What are treatment options for celiac disease?

Commitment to a strict gluten-free diet is the main and best therapy for celiac disease. Since even trace levels of gluten can provoke an immune response and affect your small intestine, it's necessary to completely forego all meals and products that contain gluten. A lifetime dedication, the gluten-free diet necessitates careful consideration of food selection and ingredient lists.

  • Gluten-free diet
    This entails avoiding any gluten-containing foods, such as wheat, barley, rye, and products made from those grains. Bread, pasta, cereal, baked products, and many processed meals are everyday items to avoid. Because gluten may be present in unexpected products like sauces, spices, and even certain drugs, it's crucial to read food labels carefully.
  • Nutritional management
    Working with a medical professional or qualified dietitian to ensure a well-balanced and nutrient-rich gluten-free diet is essential if you have celiac disease since it can result in nutritional shortages. It may be advised to take nutritional supplements, particularly to correct deficiencies such as iron, calcium, vitamin D, and vitamin B12.
  • Education and support
    Learning about the gluten-free diet and how to spot inadvertent sources of gluten are vital. Attending support groups can provide you with access to experts with personal experience of celiac disease who can offer you emotional support.
  • Monitoring and follow-Up
    It's necessary to have regular check-ups by a medical expert to monitor your small intestine's recovery, control symptoms, and maintain adherence to the gluten-free diet.

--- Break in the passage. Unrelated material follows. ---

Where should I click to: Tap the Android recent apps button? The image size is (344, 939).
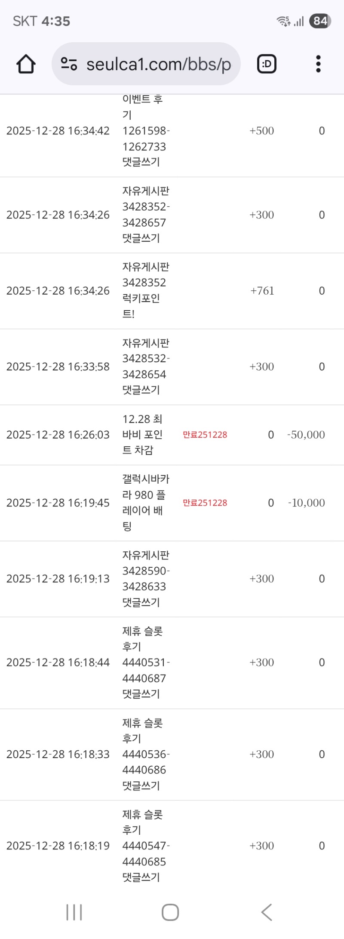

Can celiac disease be prevented?

Currently, there is no known way to prevent the development of celiac disease. This medical condition is primarily influenced by genetic factors, and those with a genetic predisposition may develop this condition at some point in their lives.

However, by focusing on early diagnosis, those with celiac disease can effectively manage this condition and prevent complications. Adhering strictly to a gluten-free diet is the key to controlling celiac disease and minimizing damage to your small intestine. Regular monitoring and follow-up with your doctor can help assess the response to your diet and ensure optimal management.